═════ SUPPLIED RECORDS

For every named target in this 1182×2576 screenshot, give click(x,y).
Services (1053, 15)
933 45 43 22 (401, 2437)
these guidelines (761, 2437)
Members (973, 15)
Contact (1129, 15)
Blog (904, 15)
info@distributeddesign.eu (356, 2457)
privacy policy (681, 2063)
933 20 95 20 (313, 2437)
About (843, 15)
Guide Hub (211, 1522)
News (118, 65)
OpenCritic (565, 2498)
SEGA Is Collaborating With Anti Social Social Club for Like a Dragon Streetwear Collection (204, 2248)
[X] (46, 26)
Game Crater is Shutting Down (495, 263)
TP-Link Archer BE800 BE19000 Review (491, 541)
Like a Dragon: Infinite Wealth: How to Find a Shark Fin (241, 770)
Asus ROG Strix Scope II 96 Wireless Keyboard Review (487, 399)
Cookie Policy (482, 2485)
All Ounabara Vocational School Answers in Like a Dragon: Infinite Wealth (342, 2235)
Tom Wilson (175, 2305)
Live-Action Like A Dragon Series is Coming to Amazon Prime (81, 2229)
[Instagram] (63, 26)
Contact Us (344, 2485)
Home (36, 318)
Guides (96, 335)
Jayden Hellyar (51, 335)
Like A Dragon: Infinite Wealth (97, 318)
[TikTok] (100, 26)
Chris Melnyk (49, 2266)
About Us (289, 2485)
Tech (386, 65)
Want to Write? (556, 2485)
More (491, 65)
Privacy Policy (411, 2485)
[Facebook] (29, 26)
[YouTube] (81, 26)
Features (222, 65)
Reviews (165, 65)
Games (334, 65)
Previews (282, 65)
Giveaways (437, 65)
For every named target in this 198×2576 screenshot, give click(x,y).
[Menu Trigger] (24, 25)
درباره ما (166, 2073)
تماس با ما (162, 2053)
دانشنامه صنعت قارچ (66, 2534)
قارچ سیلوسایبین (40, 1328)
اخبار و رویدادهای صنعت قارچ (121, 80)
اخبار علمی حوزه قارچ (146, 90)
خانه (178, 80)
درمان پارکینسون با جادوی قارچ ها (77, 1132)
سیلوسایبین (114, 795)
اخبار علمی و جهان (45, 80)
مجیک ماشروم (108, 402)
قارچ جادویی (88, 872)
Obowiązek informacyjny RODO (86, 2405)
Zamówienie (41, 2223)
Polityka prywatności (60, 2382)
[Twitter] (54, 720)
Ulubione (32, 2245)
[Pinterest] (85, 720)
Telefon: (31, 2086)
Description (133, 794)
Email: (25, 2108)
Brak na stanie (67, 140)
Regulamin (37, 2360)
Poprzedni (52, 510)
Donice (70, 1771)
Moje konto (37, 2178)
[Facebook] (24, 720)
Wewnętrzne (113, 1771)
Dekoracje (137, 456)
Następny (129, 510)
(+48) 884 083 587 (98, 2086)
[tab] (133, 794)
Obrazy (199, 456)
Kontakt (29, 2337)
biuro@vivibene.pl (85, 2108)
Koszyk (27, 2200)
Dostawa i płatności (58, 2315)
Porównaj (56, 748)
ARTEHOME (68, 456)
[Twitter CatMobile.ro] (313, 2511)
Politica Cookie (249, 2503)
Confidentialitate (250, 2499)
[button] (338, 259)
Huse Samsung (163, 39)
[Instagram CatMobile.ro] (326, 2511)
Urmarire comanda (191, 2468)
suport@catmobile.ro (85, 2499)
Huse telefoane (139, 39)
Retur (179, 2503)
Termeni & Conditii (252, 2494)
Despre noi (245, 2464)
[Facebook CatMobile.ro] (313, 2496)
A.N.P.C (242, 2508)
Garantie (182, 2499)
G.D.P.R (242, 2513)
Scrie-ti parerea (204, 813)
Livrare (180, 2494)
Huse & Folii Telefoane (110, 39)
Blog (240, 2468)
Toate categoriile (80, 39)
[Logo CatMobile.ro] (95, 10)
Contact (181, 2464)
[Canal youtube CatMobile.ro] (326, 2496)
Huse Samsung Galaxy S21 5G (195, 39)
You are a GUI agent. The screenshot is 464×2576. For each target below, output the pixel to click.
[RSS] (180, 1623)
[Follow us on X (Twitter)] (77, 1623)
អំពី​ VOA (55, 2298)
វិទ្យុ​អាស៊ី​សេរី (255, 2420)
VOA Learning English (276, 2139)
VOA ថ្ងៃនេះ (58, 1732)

══════════

Set down precisely the lines above between the line holding "suport@catmobile.ro (85, 2499)" and the line holding "[RSS] (180, 1623)", inclusive, and nothing beyond them.

suport@catmobile.ro (85, 2499)
Huse telefoane (139, 39)
Retur (179, 2503)
Termeni & Conditii (252, 2494)
Despre noi (245, 2464)
[Facebook CatMobile.ro] (313, 2496)
A.N.P.C (242, 2508)
Garantie (182, 2499)
G.D.P.R (242, 2513)
Scrie-ti parerea (204, 813)
Livrare (180, 2494)
Huse & Folii Telefoane (110, 39)
Blog (240, 2468)
Toate categoriile (80, 39)
[Logo CatMobile.ro] (95, 10)
Contact (181, 2464)
[Canal youtube CatMobile.ro] (326, 2496)
Huse Samsung Galaxy S21 5G (195, 39)
You are a GUI agent. The screenshot is 464×2576. For each target below, output the pixel to click.
[RSS] (180, 1623)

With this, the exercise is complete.